* **Your instructions**
When you return the data, keep every line exactly as it is and leave out the pictures.

* **Task data**
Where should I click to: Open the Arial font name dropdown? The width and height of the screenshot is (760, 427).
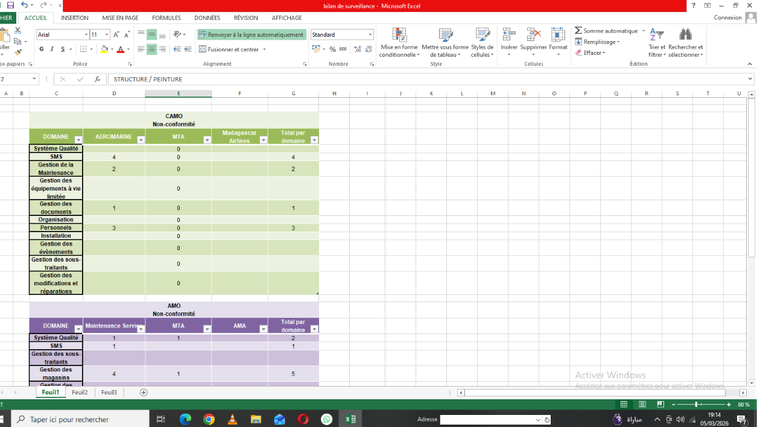[84, 35]
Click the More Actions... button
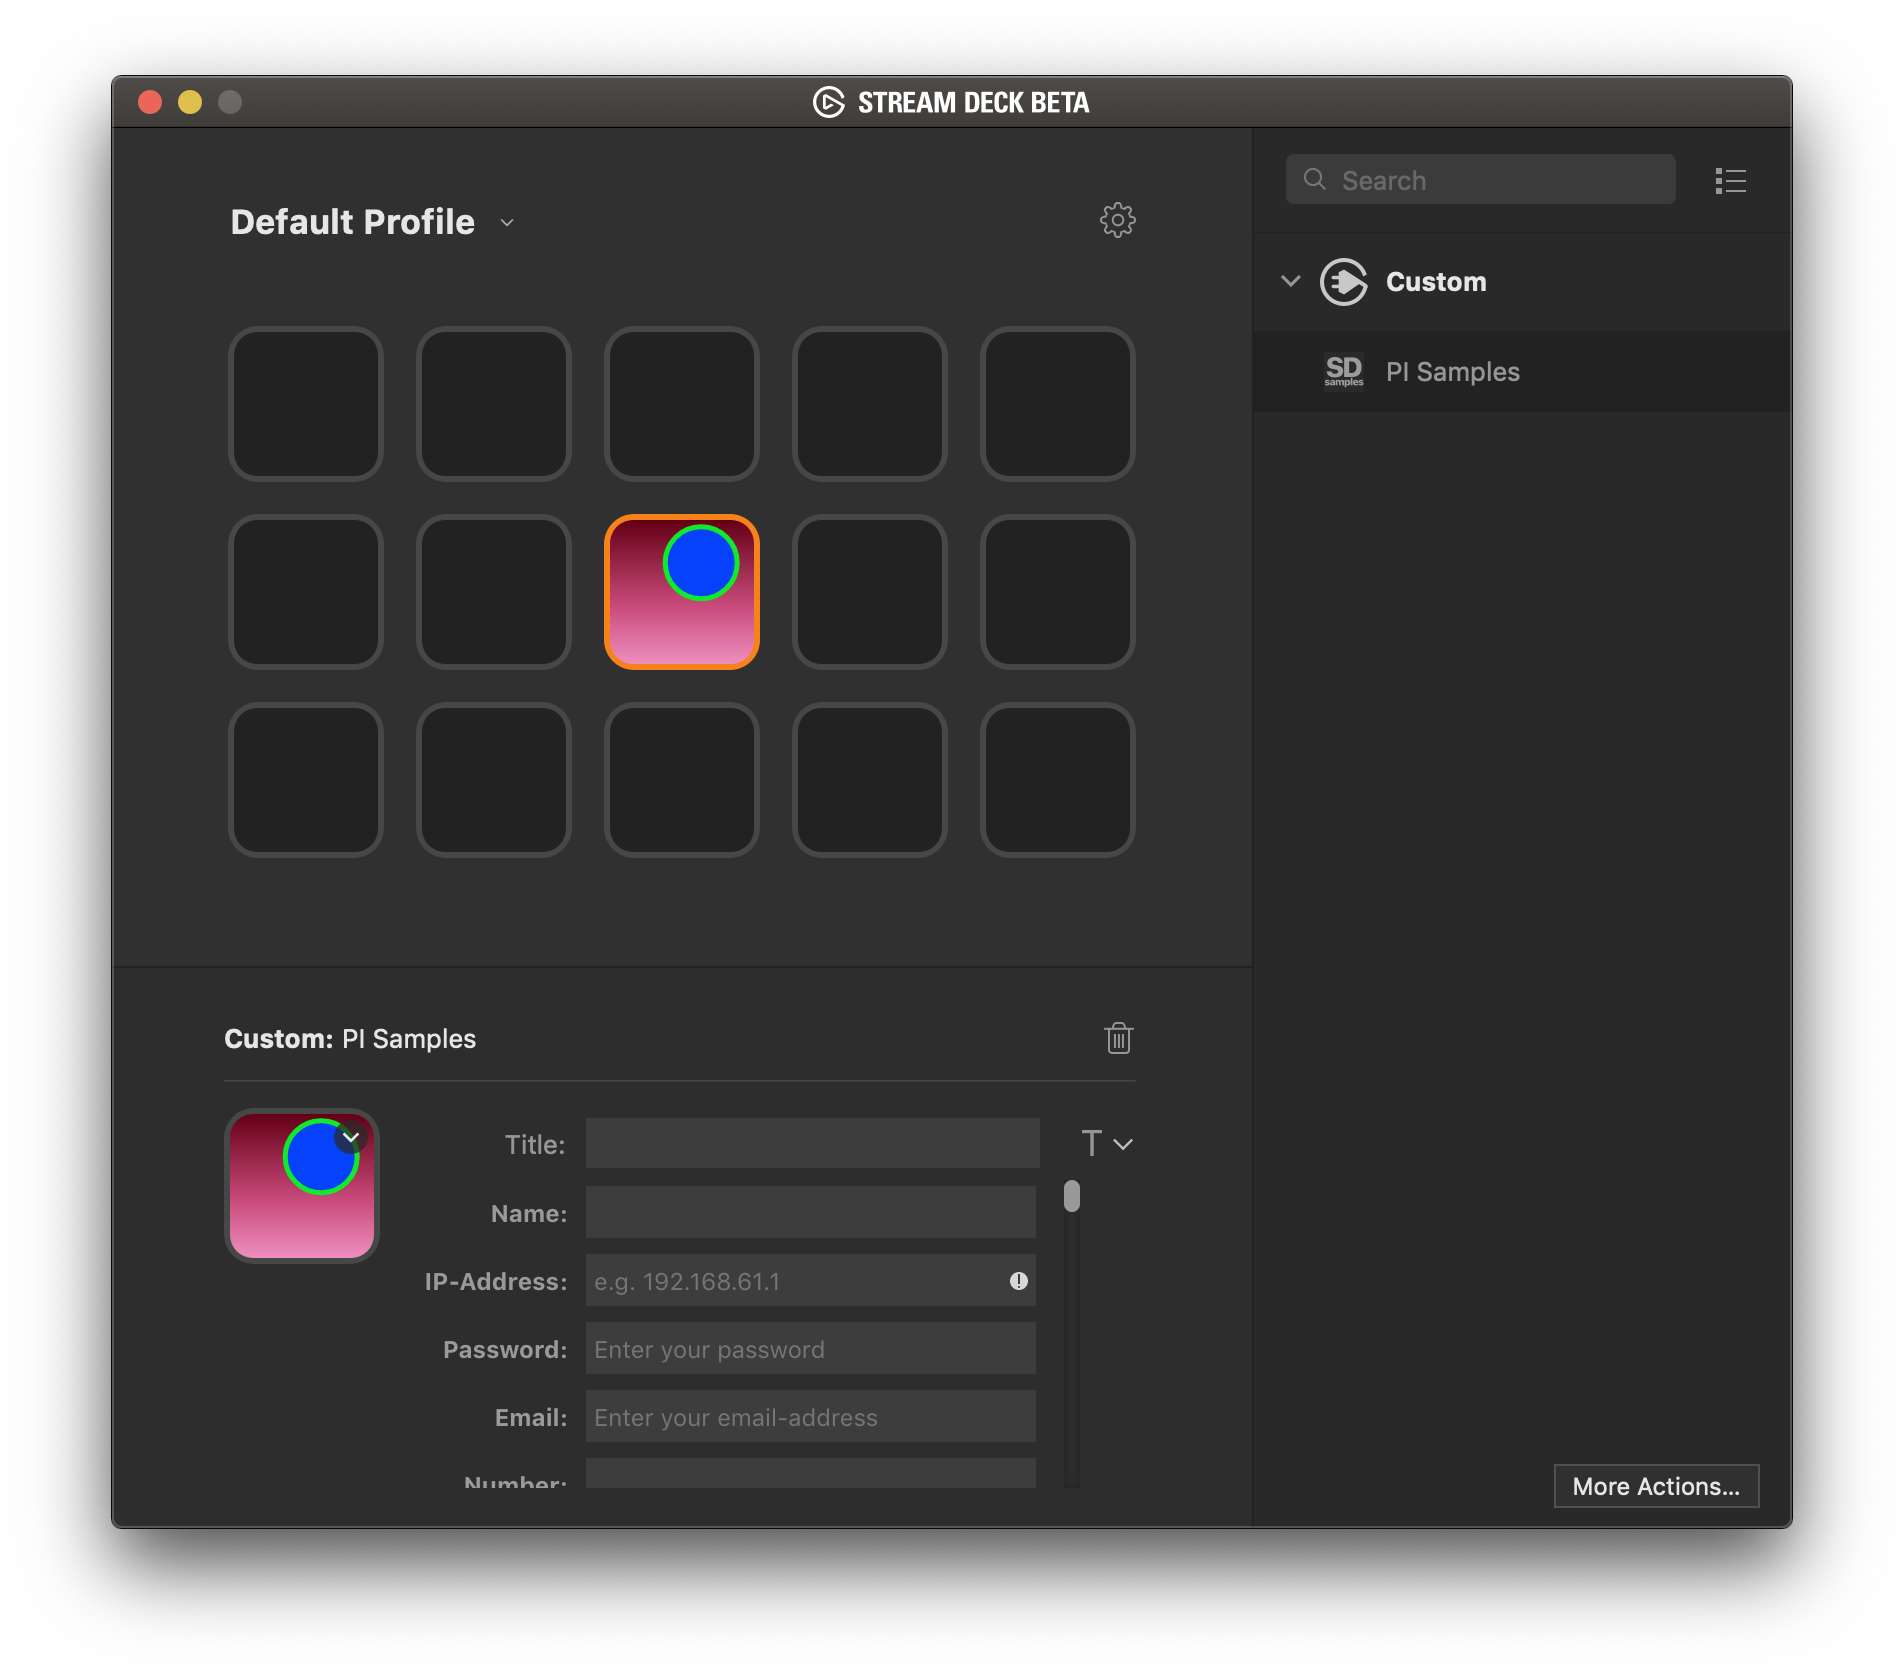This screenshot has width=1904, height=1676. 1656,1486
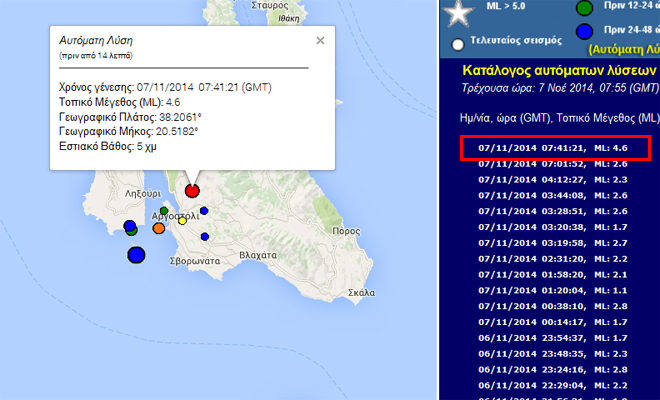The image size is (660, 400).
Task: Select the highlighted 07:41:21 ML 4.6 catalog entry
Action: point(556,149)
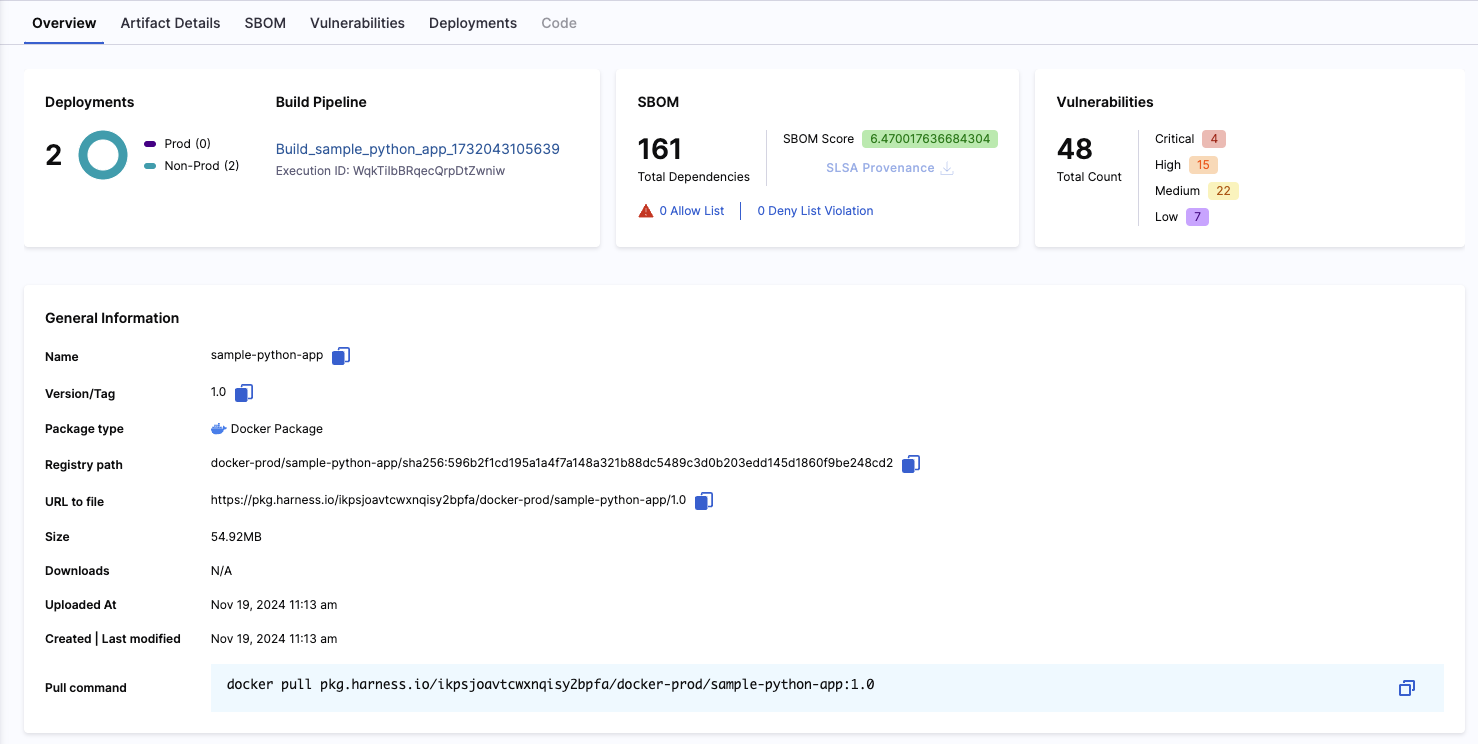Go to the Vulnerabilities tab
Screen dimensions: 1478x744
pyautogui.click(x=357, y=23)
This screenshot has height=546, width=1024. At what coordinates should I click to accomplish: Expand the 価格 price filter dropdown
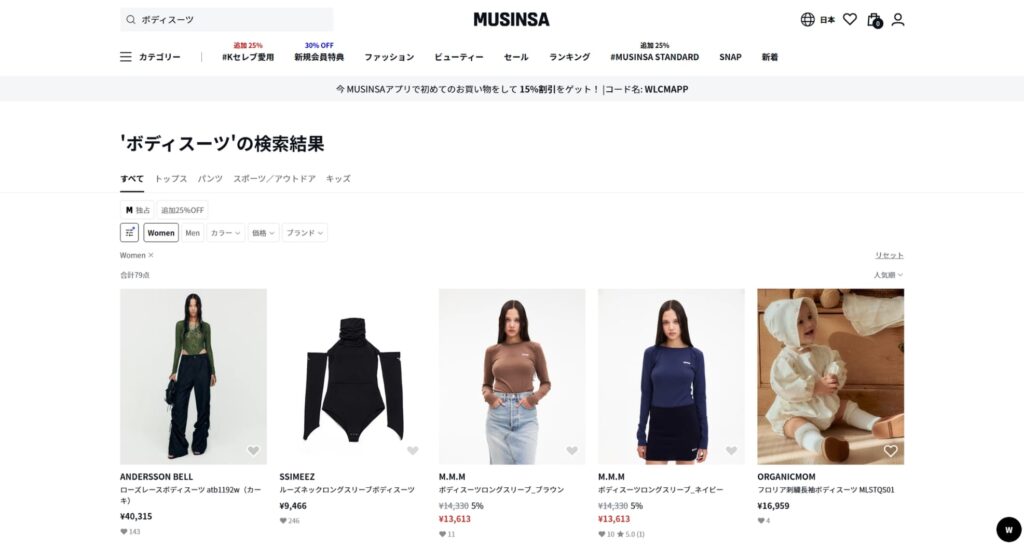coord(263,233)
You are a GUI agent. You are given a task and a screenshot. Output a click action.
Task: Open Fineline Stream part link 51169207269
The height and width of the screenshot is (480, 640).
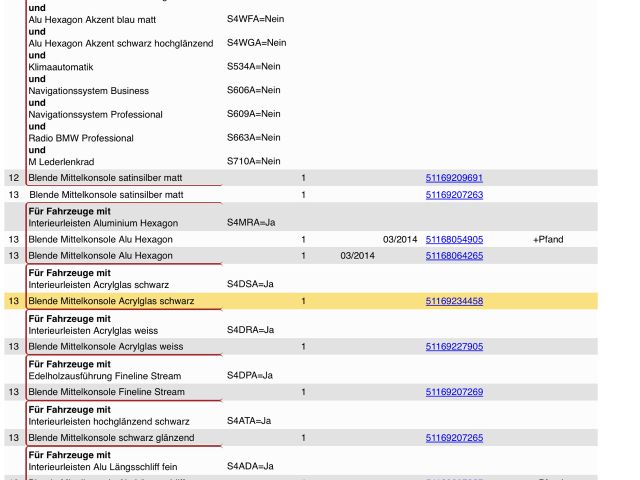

* **Answer space**
Where should I click to: Open the Arial font name dropdown? The width and height of the screenshot is (760, 427).
[84, 35]
Click the More Actions... button
This screenshot has width=1904, height=1676. 1656,1486
The image size is (660, 400).
Task: Select the highlighted 07:41:21 ML 4.6 catalog entry
Action: point(556,149)
Go to the Vulnerabilities tab
Screen dimensions: 1478x744
pyautogui.click(x=357, y=23)
This screenshot has height=546, width=1024. At what coordinates should I click to accomplish: Expand the 価格 price filter dropdown
coord(263,233)
You are a GUI agent. You are given a task and a screenshot. Output a click action.
Task: Open Fineline Stream part link 51169207269
The height and width of the screenshot is (480, 640).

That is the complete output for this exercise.